Petróleos Mexicanos, the state oil monopoly, argues that its alliance with a Spanish construction company, Sacyr-Vallehermoso (Sacyr ) to vote as a bloc as shareholders in Repsol-YPF, a large Spanish-Argentine oil company, is part of its strategy to diversify and gain access to modern technology.
Pemex has recently increased its shareholding in Repsol from 4.8% to 9.8% but more importantly it has decided to ally itself with a Spanish construction company, Sacyr, which holds 20% of Repsol. Sacyr’s apparent strategy is to force Repsol to spend less on capital investment and more on dividends to shareholders.
Another possibility is that Sacyr, which is heavily indebted, and Pemex have announced their stake-building in order to trigger a takeover bid for Repsol. Although both Sacyr and Pemex have been long-term investors in Repsol, they would probably happily sell-out now for a quick buck. Pemex might even be prepared to take bits of Repsol if the company was carved up by an asset-stripper.
Pemex officials believe that Repsol’s experience in seismic interpretation can help it develop the geologically complicated Chicontepec oilfield and might also be useful in deep water exploration in the Gulf of Mexico. According to a Pemex strategy document (Contexto del Aumento de Participación de Pemex en Repsol) leaked to the Mexican press, Pemex also sees Repsol as a preferred partner in the new risk-sharing subcontracting contracts known as Contratos Integrales. The first of these were awarded last month and though Repsol bid, it was unsuccessful (see MNR-11-09).

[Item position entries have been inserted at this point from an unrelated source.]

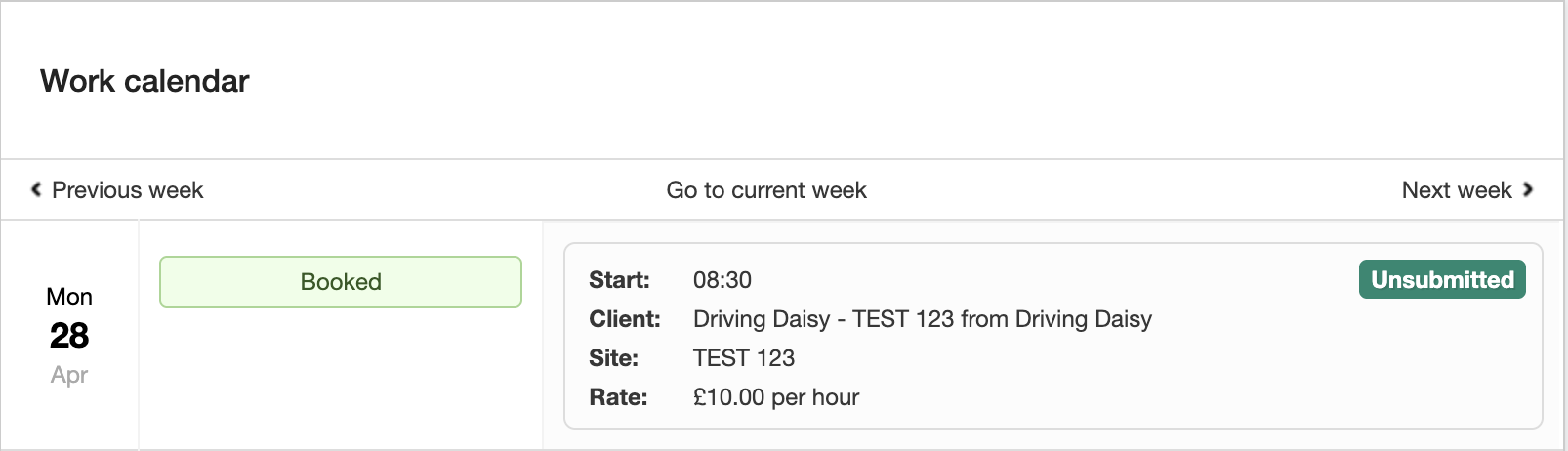Go to the Previous week link

(x=127, y=190)
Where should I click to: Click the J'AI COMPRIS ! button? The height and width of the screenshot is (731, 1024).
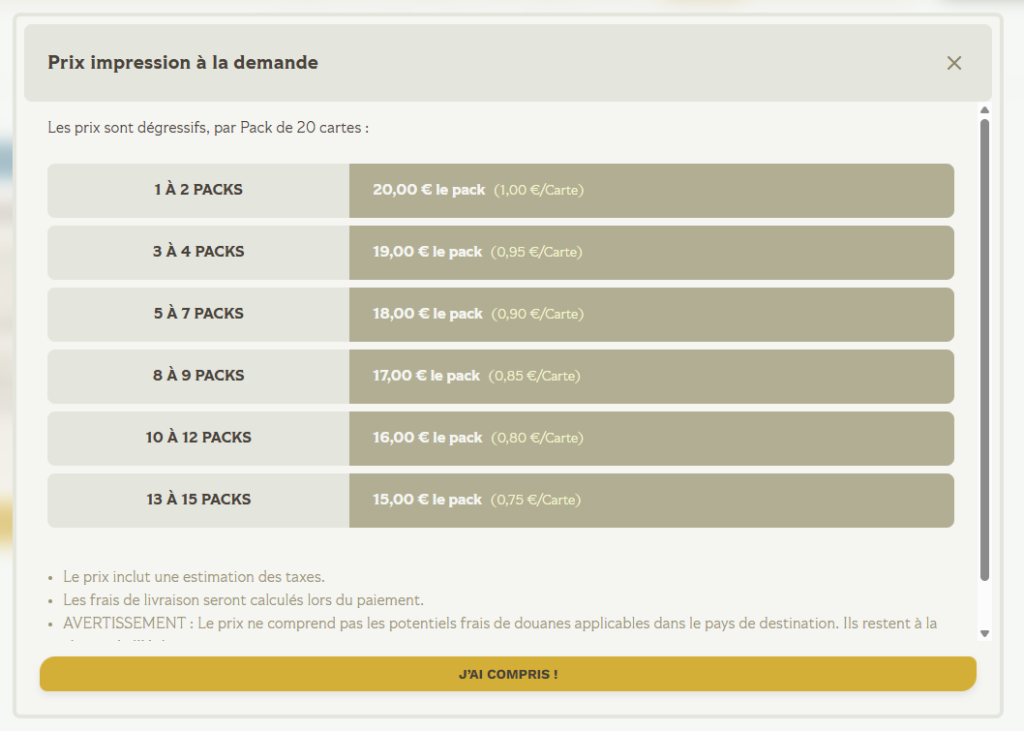click(x=508, y=674)
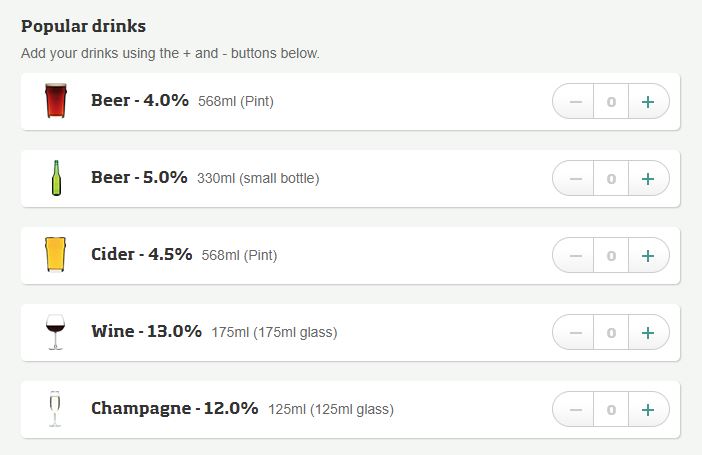Click the green beer bottle icon
Viewport: 702px width, 455px height.
56,178
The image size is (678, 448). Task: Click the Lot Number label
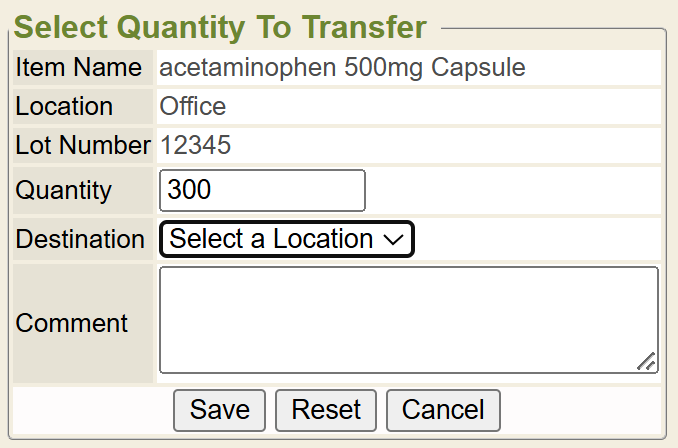pyautogui.click(x=83, y=145)
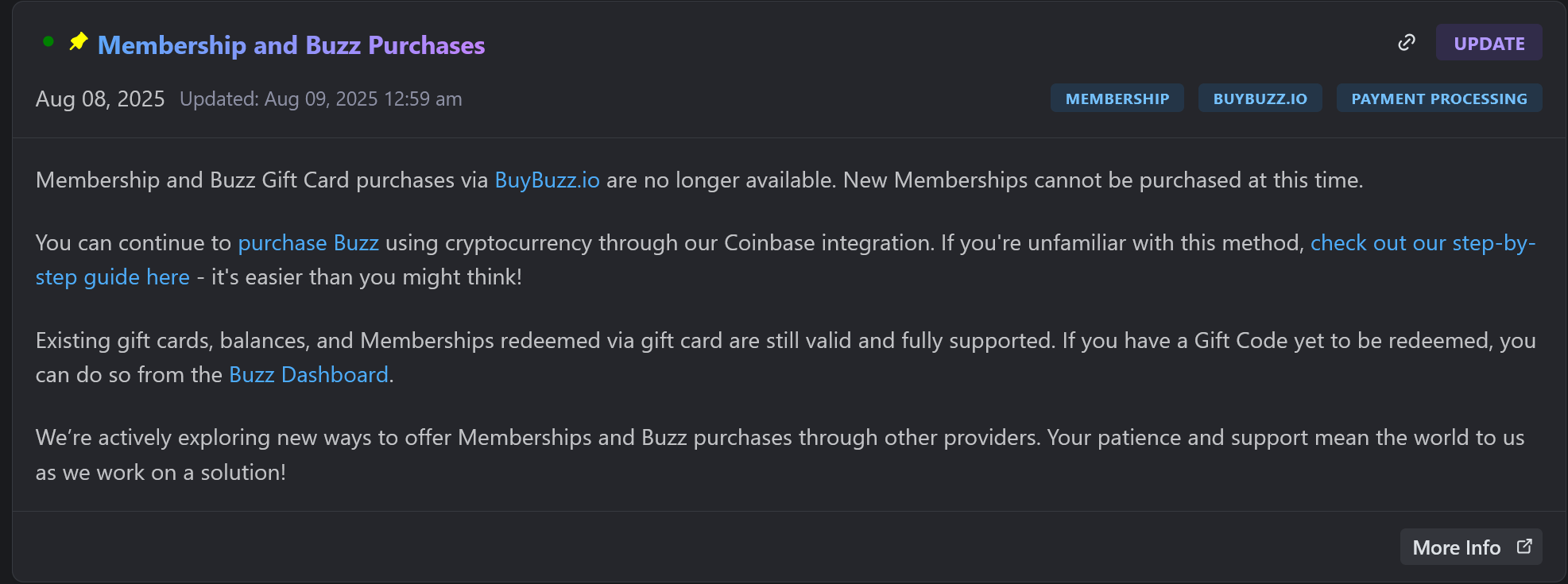Click the Existing gift cards paragraph text
The image size is (1568, 584).
[x=556, y=341]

Pemex spent US$1.6bn on increasing its stake in Repsol at the beginning of September. Such expenditure has led to questions in Mexico’s congress about Pemex’s strategy. Pemex argues that buying 10% of any other similarly sized international oil company could have cost between US$10bn and US$30bn.
Pemex’s move in Repsol has also alarmed the Argentine government which holds a golden share in Repsol’s main Latin American operation which is based around Argentina’s former state oil company Yacimientos Petrolíferos Fiscales (YPF) which was taken over by Repsol. When the Argentine government allowed Repsol control of YPF in 2009 it expected Repsol to increase investment in Argentina. The Argentine government is now concerned that Pemex’s move will prompt Repsol to move resources from Argentina to Mexico. The unexpected and rushed deal has also sparked controversy in Spain and Mexico.
On 29 August Pemex, which held a 4.81% stake in Repsol, announced an agreement with Repsol’s majority stakeholder, the Spanish construction company Sacyr, whereby Pemex would purchase an additional 5% stake in Repsol. Sacyr owns 20.01% of Repsol. The deal makes Sacyr-Pemex the largest stakeholder in Repsol, with 29.8%, giving it increased influence over the company board.
The pact was designed to fall just below the share ownership cap of 30%. Any stake above that would have forced Sacyr-Pemex to make a public share purchase offer under Spanish law. Pemex bought the Repsol shares on 2 September.
Repsol owns 57.43% of YPF. The second largest stakeholder is the Petersen Group (owned by the Eskenazi family,) with 25.4%. The Argentine government, which has a representative on YPF’s board (Roberto Baretta) and retains a veto right, reacted to pemex’s move by issuing a formal letter asking the parties involved to notify it whether “the change in share ownership is to have an impact or produce changes in YPF’s investment and exploration plans, or any other changes”.
Sacyr and Pemex say that Repsol, the 15th largest oil company in the world, is currently undervalued in financial markets, partly due to its organizational structure and development strategy. Antonio Brufau, Repsol’s CEO since 2004, has a reputation for investing heavily.
Chile rationalises: On 23 August Sigdo Koppers (SK), a Chilean company, announced that following the previous day’s sale of its white goods operation, Compañía Tecno Industrial (CTI) to Electrolux, it had purchased Magotteaux, a Belgian heavy industrial machinery manufacturer. SK’s move to sharpen its strategic focus comes at a fascinating time, and is big bet on the commodity boom continuing. Magotteaux’s business is selling mining machinery; CTI’s was selling white goods to consumers in Chile.
SK’s decision to sell its profitable home appliances manufacturing business (which also has a presence in neighbouring Argentina) to the Swedish outfit AB Electrolux for US$625m, to purchase Magotteaux (which specializes in the production of grinding and casting materials) for US$680m, is a bold move.
SK has explained that the purchase answers to its strategy of focusing on its “successful mining and industrial business by increasing its international presence and becoming a global leader in the provision of products and services for the mining and industrial businesses”.
Magotteaux has 12 production plants in 10 different countries and commercial operations in 24 states. Instead of looking to consolidate itself in its domestic and regional market, where it held a strong position, SK has opted for internationalization in a high-end niche market.